Write the entries below as a JSON list of strings, with one string for each line and no blank lines.

====== Material provided ======

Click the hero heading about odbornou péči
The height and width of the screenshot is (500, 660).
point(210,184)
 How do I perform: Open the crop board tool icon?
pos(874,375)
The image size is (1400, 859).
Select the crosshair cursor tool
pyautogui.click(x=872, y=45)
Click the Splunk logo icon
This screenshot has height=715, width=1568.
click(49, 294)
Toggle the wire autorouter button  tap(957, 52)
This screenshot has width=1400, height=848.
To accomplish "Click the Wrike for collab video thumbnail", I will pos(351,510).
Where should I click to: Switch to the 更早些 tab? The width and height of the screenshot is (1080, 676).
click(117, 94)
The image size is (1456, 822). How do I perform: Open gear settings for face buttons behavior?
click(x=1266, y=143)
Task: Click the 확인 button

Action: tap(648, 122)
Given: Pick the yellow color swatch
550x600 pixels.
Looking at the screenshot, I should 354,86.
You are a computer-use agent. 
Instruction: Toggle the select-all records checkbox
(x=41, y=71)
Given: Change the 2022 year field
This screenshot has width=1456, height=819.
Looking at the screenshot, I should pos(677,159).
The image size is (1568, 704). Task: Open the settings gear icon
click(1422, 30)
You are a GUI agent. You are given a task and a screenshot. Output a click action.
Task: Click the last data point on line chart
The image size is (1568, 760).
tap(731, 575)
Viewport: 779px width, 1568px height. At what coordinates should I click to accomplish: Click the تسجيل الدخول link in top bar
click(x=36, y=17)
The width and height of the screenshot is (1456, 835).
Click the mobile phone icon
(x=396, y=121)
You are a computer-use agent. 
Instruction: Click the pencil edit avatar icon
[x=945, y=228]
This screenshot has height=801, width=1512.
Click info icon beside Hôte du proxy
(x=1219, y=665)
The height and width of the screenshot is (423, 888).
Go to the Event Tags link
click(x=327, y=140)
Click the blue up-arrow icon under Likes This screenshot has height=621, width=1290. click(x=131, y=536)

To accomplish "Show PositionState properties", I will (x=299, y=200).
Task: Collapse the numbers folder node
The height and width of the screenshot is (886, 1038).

======

* **Answer to this task**:
[
  "Click the hero heading about odbornou péči",
  "The height and width of the screenshot is (500, 660).",
  "point(210,184)",
  " How do I perform: Open the crop board tool icon?",
  "pos(874,375)",
  "The image size is (1400, 859).",
  "Select the crosshair cursor tool",
  "pyautogui.click(x=872, y=45)",
  "Click the Splunk logo icon",
  "This screenshot has height=715, width=1568.",
  "click(49, 294)",
  "Toggle the wire autorouter button  tap(957, 52)",
  "This screenshot has width=1400, height=848.",
  "To accomplish \"Click the Wrike for collab video thumbnail\", I will pos(351,510).",
  "Where should I click to: Switch to the 更早些 tab? The width and height of the screenshot is (1080, 676).",
  "click(117, 94)",
  "The image size is (1456, 822). How do I perform: Open gear settings for face buttons behavior?",
  "click(x=1266, y=143)",
  "Task: Click the 확인 button",
  "Action: tap(648, 122)",
  "Given: Pick the yellow color swatch",
  "550x600 pixels.",
  "Looking at the screenshot, I should 354,86.",
  "You are a computer-use agent. ",
  "Instruction: Toggle the select-all records checkbox",
  "(x=41, y=71)",
  "Given: Change the 2022 year field",
  "This screenshot has width=1456, height=819.",
  "Looking at the screenshot, I should pos(677,159).",
  "The image size is (1568, 704). Task: Open the settings gear icon",
  "click(1422, 30)",
  "You are a GUI agent. You are given a task and a screenshot. Output a click action.",
  "Task: Click the last data point on line chart",
  "The image size is (1568, 760).",
  "tap(731, 575)",
  "Viewport: 779px width, 1568px height. At what coordinates should I click to accomplish: Click the تسجيل الدخول link in top bar",
  "click(x=36, y=17)",
  "The width and height of the screenshot is (1456, 835).",
  "Click the mobile phone icon",
  "(x=396, y=121)",
  "You are a computer-use agent. ",
  "Instruction: Click the pencil edit avatar icon",
  "[x=945, y=228]",
  "This screenshot has height=801, width=1512.",
  "Click info icon beside Hôte du proxy",
  "(x=1219, y=665)",
  "The height and width of the screenshot is (423, 888).",
  "Go to the Event Tags link",
  "click(x=327, y=140)",
  "Click the blue up-arrow icon under Likes This screenshot has height=621, width=1290. click(x=131, y=536)",
  "To accomplish \"Show PositionState properties\", I will (x=299, y=200).",
  "Task: Collapse the numbers folder node",
  "The height and width of the screenshot is (886, 1038)."
]